And how will you be spending Christmas?

And how will you be spending Christmas?

Robert Tanitch reviews Love at National Theatre/Dorfman

Government cuts in welfare benefits have resulted in more evictions and more people being homeless. The poorer are getting poorer.

Alexander Zeldin observes two families living in temporary accommodation. It’s all pretty depressing. The communal area is soulless, a mixture of corridor and kitchen. There is only one lavatory.  The sooner they get out the better.

A heavily pregnant woman (Janet Etuk) and her partner (Luke Clarke) and their two children hope to be out in six weeks at the latest. They should be so lucky. The local council isn’t very helpful and has taken his benefits away.

An elderly woman (Anna Calder-Marshall), senile and incontinent, lives with her jobless son (Nick Holder) who is also her carer. They have been here a year.

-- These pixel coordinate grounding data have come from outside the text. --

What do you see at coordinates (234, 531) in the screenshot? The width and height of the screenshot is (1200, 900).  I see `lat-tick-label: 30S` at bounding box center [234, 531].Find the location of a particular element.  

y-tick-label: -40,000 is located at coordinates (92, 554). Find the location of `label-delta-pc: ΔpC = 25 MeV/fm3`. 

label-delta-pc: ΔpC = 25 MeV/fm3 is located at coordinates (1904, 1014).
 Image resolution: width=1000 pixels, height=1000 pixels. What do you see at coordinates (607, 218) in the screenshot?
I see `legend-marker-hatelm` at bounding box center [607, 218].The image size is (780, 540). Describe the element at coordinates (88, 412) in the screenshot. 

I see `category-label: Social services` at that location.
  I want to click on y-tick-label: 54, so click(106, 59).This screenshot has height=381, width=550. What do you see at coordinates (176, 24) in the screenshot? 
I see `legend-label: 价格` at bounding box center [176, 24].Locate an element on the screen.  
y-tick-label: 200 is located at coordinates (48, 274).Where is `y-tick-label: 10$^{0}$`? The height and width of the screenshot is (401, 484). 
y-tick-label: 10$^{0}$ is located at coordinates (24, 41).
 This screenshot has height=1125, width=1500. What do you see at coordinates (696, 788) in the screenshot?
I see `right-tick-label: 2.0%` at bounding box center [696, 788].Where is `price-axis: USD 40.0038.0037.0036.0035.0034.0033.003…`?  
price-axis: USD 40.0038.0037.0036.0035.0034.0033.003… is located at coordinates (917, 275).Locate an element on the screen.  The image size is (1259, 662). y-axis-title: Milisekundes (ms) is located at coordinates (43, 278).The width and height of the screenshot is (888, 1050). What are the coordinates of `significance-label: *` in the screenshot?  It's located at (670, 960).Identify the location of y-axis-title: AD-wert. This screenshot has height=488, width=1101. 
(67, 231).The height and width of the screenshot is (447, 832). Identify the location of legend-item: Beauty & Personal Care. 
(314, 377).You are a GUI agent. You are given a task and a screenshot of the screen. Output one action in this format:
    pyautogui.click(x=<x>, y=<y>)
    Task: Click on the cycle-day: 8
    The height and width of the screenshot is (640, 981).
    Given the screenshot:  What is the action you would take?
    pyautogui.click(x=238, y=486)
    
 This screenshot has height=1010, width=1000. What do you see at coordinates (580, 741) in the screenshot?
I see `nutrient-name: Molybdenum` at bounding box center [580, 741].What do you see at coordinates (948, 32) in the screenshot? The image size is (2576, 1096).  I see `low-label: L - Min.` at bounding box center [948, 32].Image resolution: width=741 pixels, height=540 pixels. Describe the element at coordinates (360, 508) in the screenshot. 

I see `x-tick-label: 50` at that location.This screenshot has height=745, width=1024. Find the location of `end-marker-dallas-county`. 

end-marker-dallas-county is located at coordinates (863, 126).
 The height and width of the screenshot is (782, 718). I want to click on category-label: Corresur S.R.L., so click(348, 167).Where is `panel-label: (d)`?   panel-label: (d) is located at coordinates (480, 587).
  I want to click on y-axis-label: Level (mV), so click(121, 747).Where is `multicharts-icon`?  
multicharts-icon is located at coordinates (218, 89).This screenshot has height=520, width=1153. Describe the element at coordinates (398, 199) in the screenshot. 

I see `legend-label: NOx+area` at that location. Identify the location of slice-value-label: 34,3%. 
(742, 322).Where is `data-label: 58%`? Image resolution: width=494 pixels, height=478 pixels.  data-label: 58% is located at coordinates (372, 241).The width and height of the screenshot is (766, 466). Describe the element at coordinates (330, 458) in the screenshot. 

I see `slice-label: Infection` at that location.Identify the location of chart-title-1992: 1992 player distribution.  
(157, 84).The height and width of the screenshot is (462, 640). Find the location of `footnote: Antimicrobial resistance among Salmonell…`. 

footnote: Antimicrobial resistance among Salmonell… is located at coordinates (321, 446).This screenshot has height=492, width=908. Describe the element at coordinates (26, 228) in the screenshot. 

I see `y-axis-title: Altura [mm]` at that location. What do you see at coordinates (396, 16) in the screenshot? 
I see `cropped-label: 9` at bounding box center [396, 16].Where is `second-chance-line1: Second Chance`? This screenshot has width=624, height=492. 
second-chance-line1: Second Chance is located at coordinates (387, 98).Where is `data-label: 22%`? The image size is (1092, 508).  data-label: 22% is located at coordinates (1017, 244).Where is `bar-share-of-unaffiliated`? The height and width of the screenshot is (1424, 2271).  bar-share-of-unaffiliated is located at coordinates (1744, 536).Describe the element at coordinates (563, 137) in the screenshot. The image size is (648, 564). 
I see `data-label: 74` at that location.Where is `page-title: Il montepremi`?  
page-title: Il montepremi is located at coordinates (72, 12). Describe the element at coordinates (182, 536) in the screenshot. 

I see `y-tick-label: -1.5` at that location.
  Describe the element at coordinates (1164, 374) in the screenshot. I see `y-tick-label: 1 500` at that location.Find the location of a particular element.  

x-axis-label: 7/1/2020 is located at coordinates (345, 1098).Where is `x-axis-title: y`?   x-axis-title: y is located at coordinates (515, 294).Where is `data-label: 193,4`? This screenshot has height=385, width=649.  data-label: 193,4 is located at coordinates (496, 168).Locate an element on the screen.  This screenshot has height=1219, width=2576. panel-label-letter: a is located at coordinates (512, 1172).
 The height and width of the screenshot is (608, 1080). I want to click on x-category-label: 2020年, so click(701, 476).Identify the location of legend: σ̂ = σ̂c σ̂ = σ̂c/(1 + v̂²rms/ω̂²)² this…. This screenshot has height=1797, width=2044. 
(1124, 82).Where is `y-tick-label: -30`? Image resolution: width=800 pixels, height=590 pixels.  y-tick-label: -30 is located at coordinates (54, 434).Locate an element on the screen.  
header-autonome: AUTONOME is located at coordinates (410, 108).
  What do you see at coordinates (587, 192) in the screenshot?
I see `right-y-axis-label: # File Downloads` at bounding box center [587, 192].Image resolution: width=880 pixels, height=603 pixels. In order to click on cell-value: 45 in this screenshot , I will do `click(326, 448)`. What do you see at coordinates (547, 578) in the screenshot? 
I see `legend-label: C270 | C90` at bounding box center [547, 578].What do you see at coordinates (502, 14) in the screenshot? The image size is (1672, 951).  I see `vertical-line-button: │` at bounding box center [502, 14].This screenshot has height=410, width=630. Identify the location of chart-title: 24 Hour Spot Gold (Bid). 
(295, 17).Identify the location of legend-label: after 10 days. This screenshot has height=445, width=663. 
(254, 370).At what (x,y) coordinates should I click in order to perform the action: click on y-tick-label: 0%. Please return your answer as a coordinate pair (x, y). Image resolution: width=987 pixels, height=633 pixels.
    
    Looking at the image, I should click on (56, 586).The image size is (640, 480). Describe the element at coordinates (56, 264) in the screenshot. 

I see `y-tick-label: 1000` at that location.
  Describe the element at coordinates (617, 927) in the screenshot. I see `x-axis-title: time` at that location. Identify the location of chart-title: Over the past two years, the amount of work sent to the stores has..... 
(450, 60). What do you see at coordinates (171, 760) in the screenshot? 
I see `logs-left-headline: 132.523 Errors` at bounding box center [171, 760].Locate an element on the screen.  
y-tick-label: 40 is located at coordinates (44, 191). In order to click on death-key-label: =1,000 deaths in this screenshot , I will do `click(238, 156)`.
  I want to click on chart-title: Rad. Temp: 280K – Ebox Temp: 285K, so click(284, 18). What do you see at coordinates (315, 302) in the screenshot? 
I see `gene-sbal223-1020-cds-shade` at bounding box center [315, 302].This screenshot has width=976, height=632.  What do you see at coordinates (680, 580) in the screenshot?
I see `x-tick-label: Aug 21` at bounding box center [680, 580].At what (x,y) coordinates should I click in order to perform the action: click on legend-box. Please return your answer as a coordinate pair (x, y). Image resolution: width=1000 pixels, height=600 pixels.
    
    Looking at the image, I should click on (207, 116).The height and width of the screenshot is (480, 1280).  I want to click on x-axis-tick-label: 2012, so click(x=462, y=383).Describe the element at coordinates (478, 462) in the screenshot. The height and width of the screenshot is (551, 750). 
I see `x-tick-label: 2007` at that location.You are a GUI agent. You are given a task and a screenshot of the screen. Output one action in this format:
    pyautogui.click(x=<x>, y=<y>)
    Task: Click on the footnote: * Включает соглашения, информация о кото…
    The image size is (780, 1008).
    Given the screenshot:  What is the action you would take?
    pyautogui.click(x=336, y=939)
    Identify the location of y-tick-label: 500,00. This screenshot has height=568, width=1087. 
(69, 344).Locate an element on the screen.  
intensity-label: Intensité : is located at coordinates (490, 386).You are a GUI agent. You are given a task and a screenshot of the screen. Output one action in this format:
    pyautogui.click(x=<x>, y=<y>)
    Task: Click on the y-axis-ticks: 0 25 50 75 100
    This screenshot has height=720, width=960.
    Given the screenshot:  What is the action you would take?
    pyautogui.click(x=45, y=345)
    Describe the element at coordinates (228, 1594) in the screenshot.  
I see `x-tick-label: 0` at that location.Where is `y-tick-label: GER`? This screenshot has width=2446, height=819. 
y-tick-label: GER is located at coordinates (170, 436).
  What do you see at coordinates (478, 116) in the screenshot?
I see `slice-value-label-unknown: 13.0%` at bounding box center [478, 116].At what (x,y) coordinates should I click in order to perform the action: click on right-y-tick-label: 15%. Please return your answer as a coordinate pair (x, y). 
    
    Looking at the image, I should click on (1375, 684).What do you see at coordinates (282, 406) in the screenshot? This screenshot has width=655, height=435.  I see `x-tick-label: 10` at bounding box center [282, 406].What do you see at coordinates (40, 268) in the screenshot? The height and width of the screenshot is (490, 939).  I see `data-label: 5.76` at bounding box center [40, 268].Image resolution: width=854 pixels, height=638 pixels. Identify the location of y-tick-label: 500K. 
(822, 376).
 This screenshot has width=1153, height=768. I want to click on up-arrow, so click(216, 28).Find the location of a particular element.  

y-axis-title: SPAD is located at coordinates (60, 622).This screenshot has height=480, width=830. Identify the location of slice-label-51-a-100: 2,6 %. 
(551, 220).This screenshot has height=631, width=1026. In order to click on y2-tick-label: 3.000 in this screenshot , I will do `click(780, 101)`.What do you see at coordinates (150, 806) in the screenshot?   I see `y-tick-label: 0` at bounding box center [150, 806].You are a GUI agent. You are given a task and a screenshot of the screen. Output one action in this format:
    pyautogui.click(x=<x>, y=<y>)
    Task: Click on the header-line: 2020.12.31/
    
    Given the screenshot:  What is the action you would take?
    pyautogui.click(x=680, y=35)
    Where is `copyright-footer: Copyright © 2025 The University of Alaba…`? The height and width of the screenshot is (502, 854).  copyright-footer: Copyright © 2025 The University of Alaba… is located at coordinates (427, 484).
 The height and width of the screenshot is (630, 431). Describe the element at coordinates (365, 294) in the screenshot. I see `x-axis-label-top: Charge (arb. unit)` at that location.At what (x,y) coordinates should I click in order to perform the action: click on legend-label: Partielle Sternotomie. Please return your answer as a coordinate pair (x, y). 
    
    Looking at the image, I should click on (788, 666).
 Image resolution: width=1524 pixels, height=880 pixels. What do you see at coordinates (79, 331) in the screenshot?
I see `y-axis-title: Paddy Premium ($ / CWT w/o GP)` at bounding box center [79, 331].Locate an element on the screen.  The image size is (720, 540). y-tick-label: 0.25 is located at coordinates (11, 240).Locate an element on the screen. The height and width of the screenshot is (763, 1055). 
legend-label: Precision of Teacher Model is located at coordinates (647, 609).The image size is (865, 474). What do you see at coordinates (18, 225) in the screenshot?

A Sudanese woman and a male Syrian, who live on a different part of the building, make brief appearances.

The actors eat, wash their hair in the kitchen sink with Fairy liquid and sometimes they pee all over the floor and the pee has to be wiped up.

The audience groans loudly at some of the dirty domestic detail they have to watch.

The lights stay up in the auditorium throughout. There is no marked division between stage and auditorium. At one point, and it is more moving for that, Calder-Marshall struggles through the audience to make her exit and members of the audience instinctively help her.

Holder, a big man, bursts into tears. The actors are very real.

Alexander Zeldin’s 90-minute production is a conscience-pricking slice-of-life docudrama, which many people will feel they ought to see in the same way they will feel they ought to see the Ken Loach film, I, Blake Daniel.

Following its run at the National Theatre, Love will be at Birmingham Repertory Theatre in late January and early February.